TASK BRIEF:
Write out the records below once more, exactly and completely.

Dataset excerpts:
- Opening Delimiter -

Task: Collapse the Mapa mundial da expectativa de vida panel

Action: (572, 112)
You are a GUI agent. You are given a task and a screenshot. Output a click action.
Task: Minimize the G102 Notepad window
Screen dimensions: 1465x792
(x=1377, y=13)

- Closing Delimiter -

RESULT:
Task: Collapse the Mapa mundial da expectativa de vida panel

Action: (572, 112)
You are a GUI agent. You are given a task and a screenshot. Output a click action.
Task: Minimize the G102 Notepad window
Screen dimensions: 1465x792
(x=1377, y=13)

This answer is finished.